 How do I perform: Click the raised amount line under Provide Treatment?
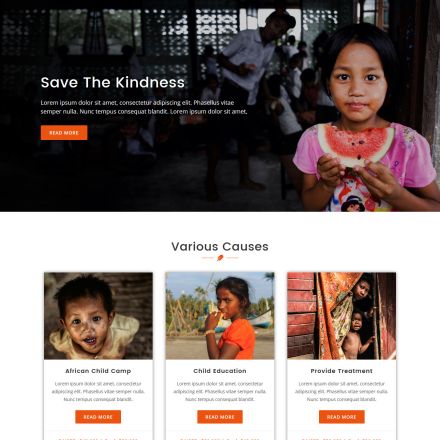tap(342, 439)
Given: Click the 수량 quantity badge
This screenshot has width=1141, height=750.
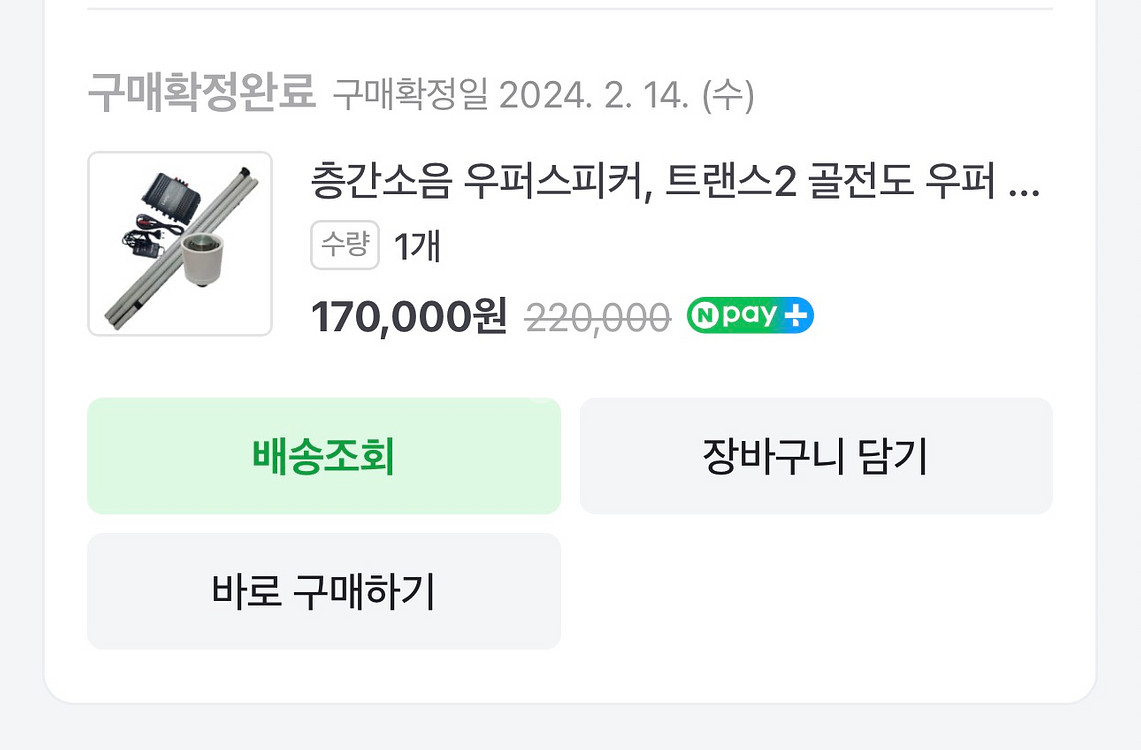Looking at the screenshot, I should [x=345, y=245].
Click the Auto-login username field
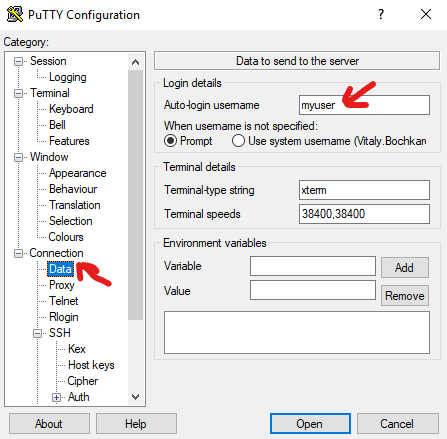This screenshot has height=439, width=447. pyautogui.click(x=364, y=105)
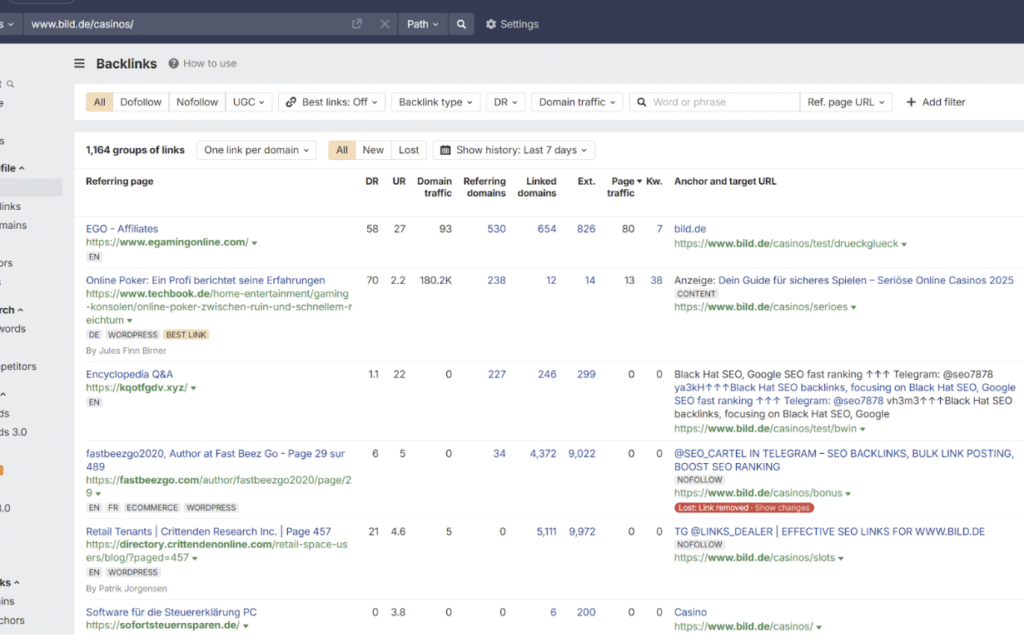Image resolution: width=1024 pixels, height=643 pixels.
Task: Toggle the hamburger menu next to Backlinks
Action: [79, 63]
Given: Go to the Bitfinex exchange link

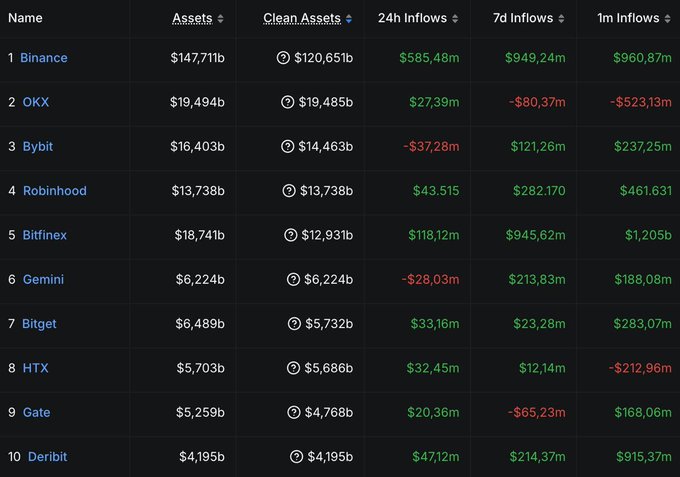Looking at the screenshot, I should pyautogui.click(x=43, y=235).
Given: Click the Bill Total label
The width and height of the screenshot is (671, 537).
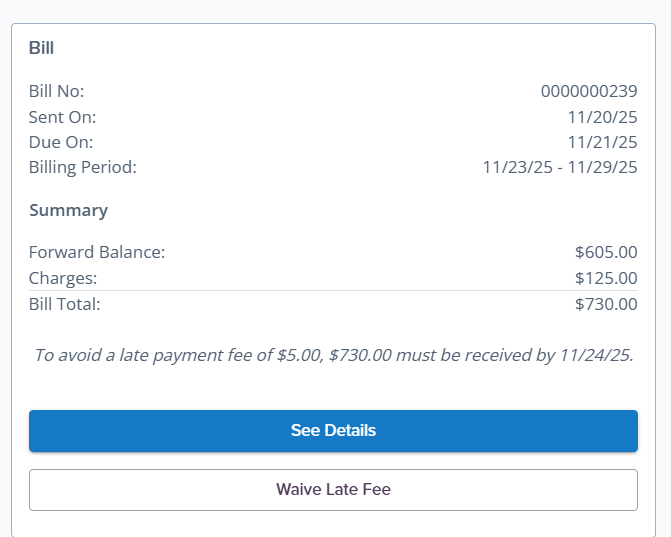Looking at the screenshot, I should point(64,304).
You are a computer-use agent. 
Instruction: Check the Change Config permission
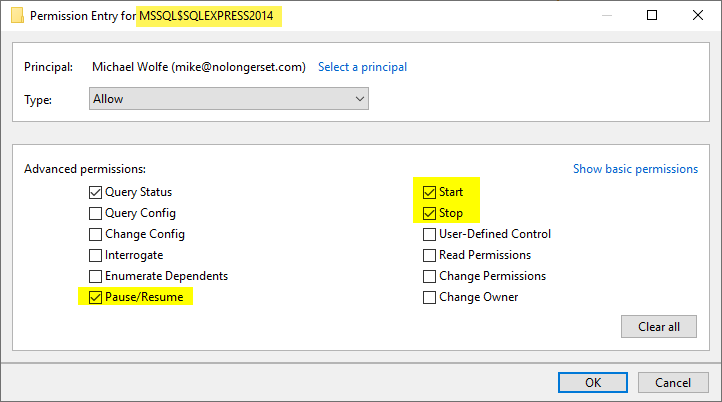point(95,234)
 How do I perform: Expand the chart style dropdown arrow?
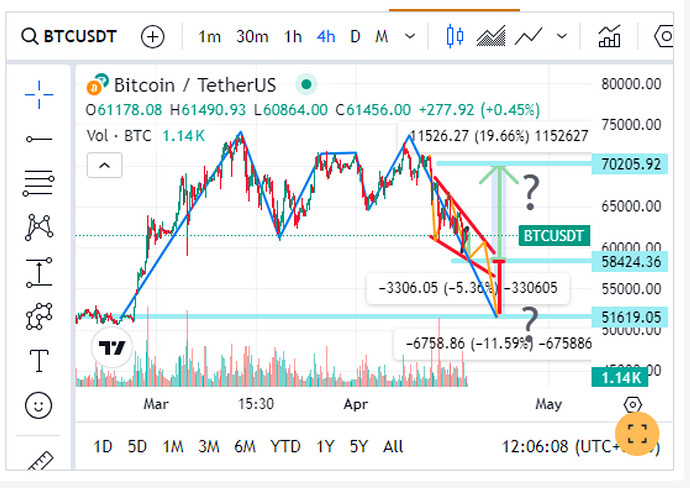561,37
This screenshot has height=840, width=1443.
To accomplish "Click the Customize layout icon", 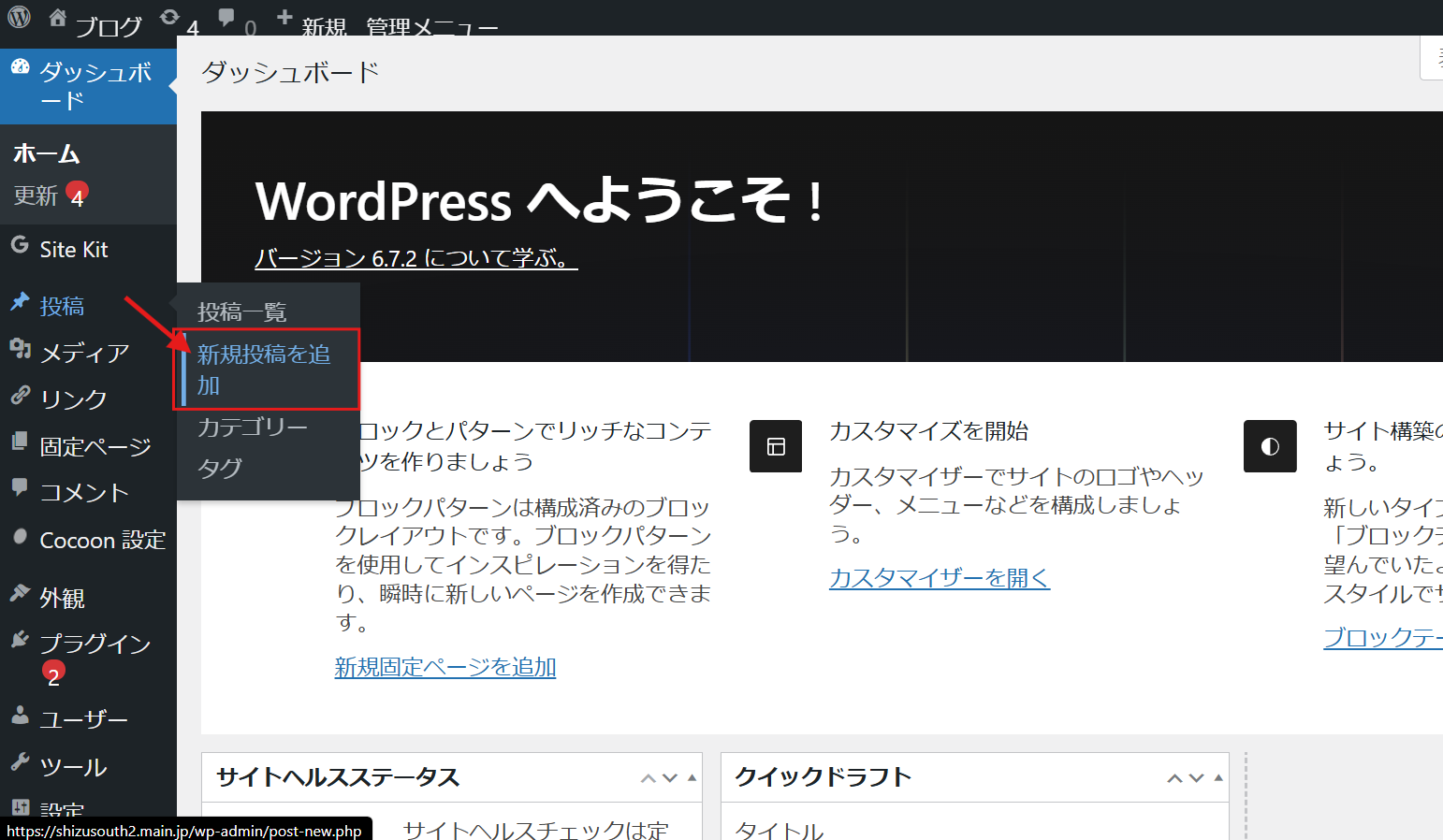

*PROBLEM DETAILS:*
All that is needed here is the run of lines from the one containing "Given: Click the Bill Total label" through the end of the material above, reproduced exactly and without pictures.

*RESPONSE:*
Given: Click the Bill Total label
The width and height of the screenshot is (671, 537).
Looking at the screenshot, I should point(64,304).
You are a computer-use agent. 
Instruction: Check the Change Config permission
point(95,234)
 How do I perform: Expand the chart style dropdown arrow?
561,37
This screenshot has height=840, width=1443.
To accomplish "Click the Customize layout icon", 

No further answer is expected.